**Aim of the task**. Reproduce the rows word for word from the line containing "How do I perform: Open" through the end of the rows, both included, and leave the pictures out.

— Start Entries supplied —

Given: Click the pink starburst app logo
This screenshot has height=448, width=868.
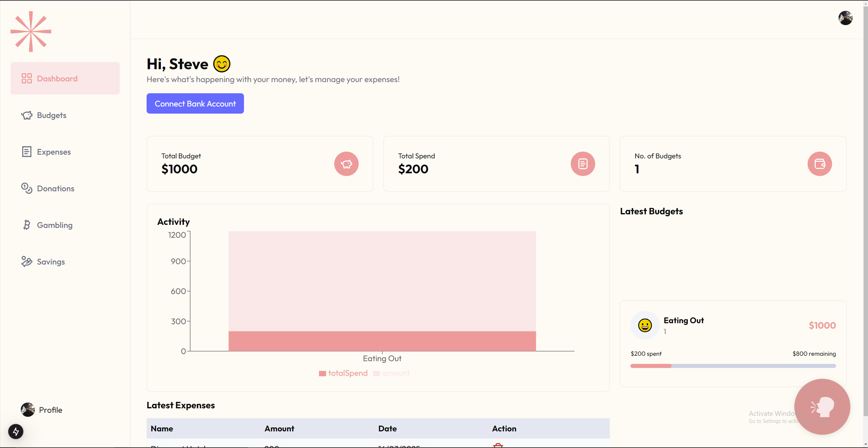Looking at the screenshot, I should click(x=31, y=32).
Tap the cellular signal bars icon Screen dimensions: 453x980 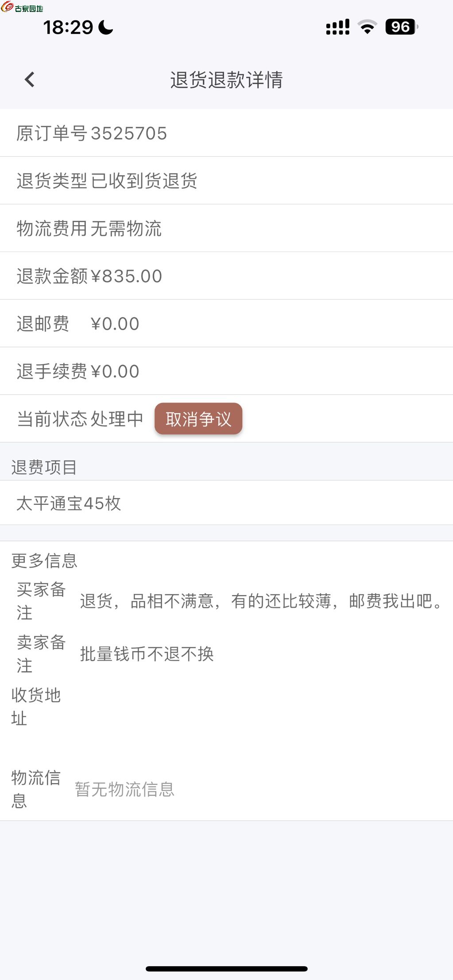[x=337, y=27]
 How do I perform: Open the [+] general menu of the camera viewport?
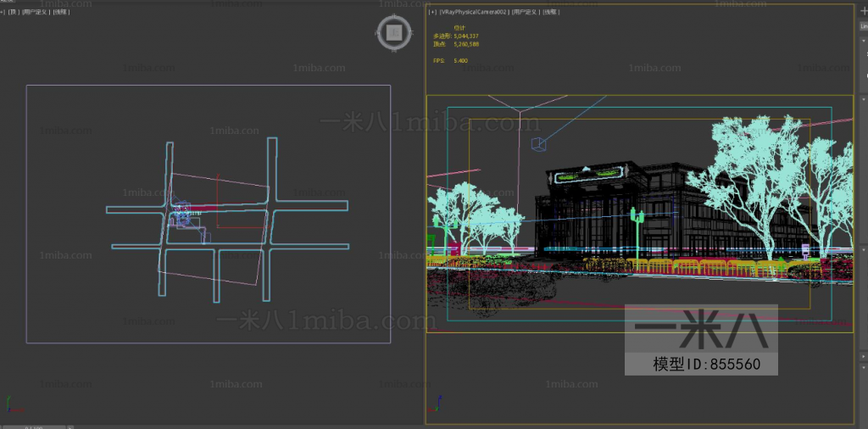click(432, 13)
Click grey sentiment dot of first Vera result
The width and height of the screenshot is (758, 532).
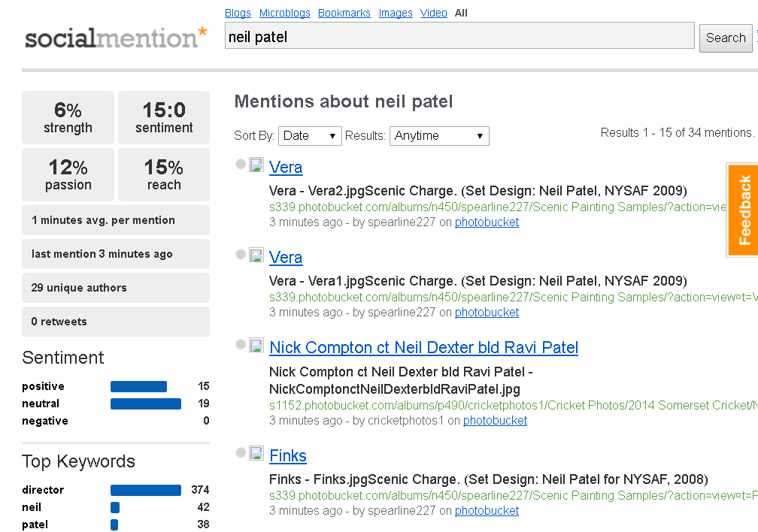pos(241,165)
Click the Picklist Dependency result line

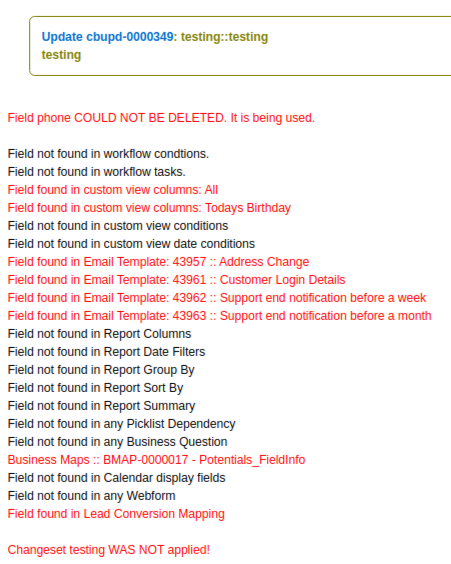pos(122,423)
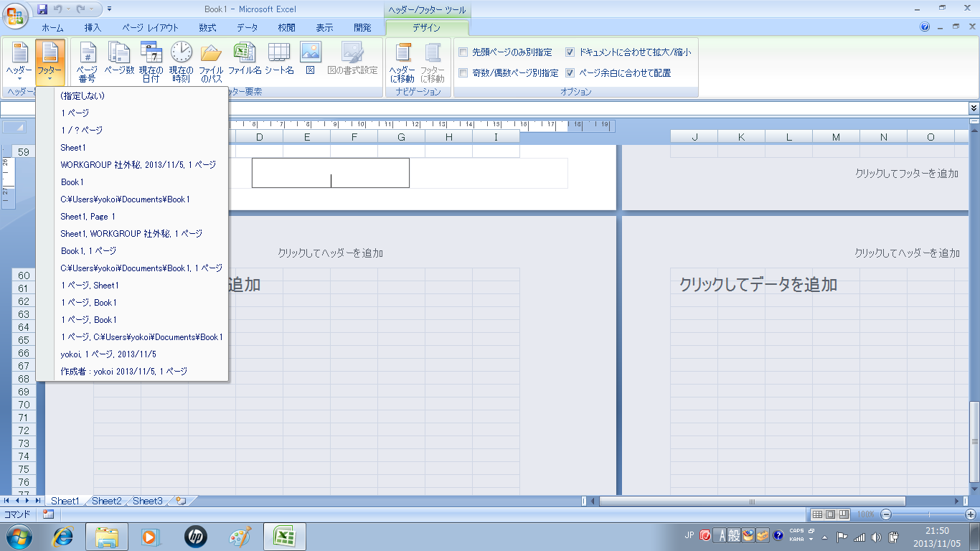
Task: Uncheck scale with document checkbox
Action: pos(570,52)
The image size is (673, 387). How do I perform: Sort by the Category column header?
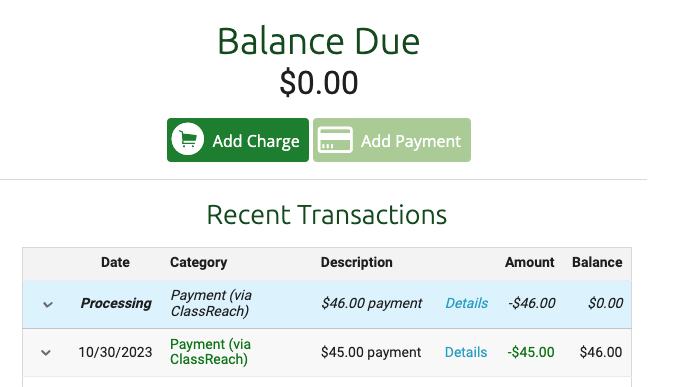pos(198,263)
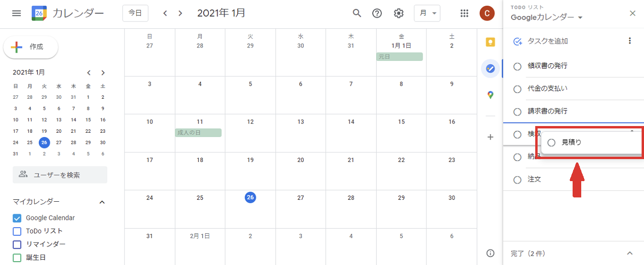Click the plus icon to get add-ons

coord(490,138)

— End Entries supplied —

**Result of this task**.
 How do I perform: Open the [+] general menu of the camera viewport?
click(432, 13)
Click grey sentiment dot of first Vera result
The width and height of the screenshot is (758, 532).
pos(241,165)
Click the Picklist Dependency result line

pos(122,423)
Task: Uncheck scale with document checkbox
Action: pos(570,52)
The image size is (673, 387). How do I perform: Sort by the Category column header?
pos(198,263)
Click the plus icon to get add-ons

coord(490,138)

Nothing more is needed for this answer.